ARD, Montag, 26. Marz, 23.00 Uhr: "Der letzte Gast" von Hartmut Schoen

Das "Park-Hotel" in einem kleinen Schwarzwaldkurort ist pleite gegangen. Das vulgäre Wort "pleite" paßt nicht zu diesem Haus, das einst für die feine Gesellschaft errichtet wurde. Jedenfalls ist das Inventar von den Gläubigern versteigert worden – bis auf ein Bett, einen Tisch, einen Stuhl, das Mobiliar für die Hausverwalterin, die nun einzieht und bleiben soll, bis sich ein Käufer für das erste Haus am Platz gefunden hat. Da steht sie, triefnaß, auf kostbarem Parkett, die Pfütze wächst um ihre schwarzen Schuhe und Strümpfe, ein armes spätes Mädchen, das kaum den Mund zu öffnen wagt, wenn jemand mit ihr spricht.

Das Hotel und seine späte Hüterin – beide stammen aus einem anderen Jahrhundert; zu feinsinnig die Innenausstattung des Hauses, zu feinfühlig das Innenleben der Frau, als daß sie noch dazugehören könnten. Wozu gehören? Zu den groben, lauten Verrichtungen, mit denen man unten im Ort sein Geld verdient? Seit der Pleite, seit das "Park-Hotel" leer steht und diese schweigsame Frau mit dem mäkligen Gesicht darin umgeht wie ein Geist, ist aller Respekt dahin. Die Geschäfte des Schankwirts und des Metzgers gehen schlecht, und der Postbote sieht nicht ein, weshalb er Tag für Tag die Extratour machen soll, "nur wegen der".

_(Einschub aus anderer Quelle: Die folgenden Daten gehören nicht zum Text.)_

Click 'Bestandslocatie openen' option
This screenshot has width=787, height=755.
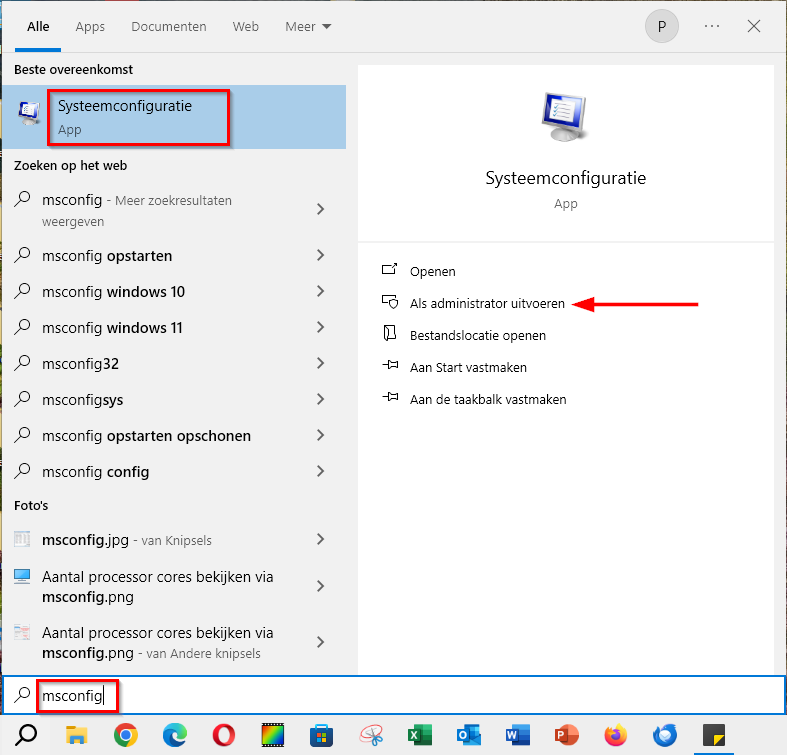[477, 335]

Was er nicht weiß: Sie schreibt sich ihre Briefe selbst und lauert hinter der Tür, wenn er kommt, die Post durch den Schlitz zu schieben. Sie ist verzagt, und sie ist lüstern; eine Frau an der Schwelle zum Altwerden, die in diesem Palast den Himmel und die Hölle ihrer endgültigen Einsamkeit durchlebt. Bis die Männer des Ortes beschließen, sie zu vertreiben, weil sie nicht dazugehört und nicht dazugehören will. Sie versucht es nicht einmal, sich gemein zu machen ("gemein", was für ein herrlich doppelsinniges Wort), sie antwortet nicht auf die zudringlichen Fragen des Metzgers und des Postboten; sie hat in diesen leeren Innenräumen, die sie mit ihren Erinnerungen füllt, Vertrautes genug. Sie lebt für sich, gibt nichts von sich preis und nährt so Legenden, Spukgeschichten und Hexenphantasien, die ans Licht wollen, deren Reiz zu verführerisch ist im langweiligen Alltag des Ortes, als daß man sie ungeschehen lassen könnte.

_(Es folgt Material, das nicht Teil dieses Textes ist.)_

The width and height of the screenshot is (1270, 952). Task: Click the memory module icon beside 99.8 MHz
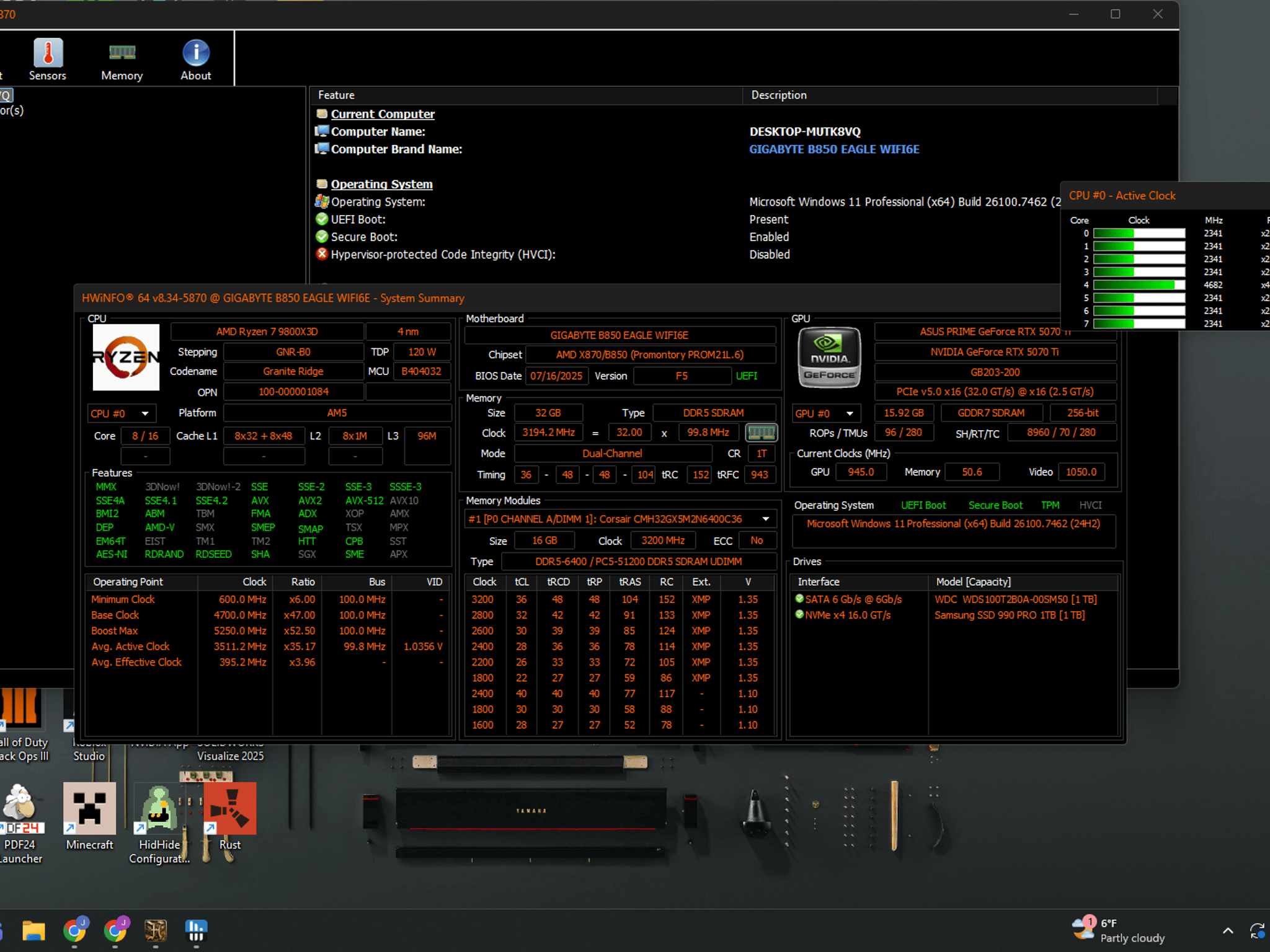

Doch nicht nur sie, auch das Hotel am Berg soll weg, eigentlich, stellt man jetzt fest, hat es noch nie so recht dazugehört ... Ein sauberes Örtchen in deutscher Provinz, das vom Tourismus lebte, verarmt und findet zu sich selbst zurück; findet sich selbst und wird um vieles ärmer. Identität, was ist das – der Mut oder die Angst, nicht dazuzugehören?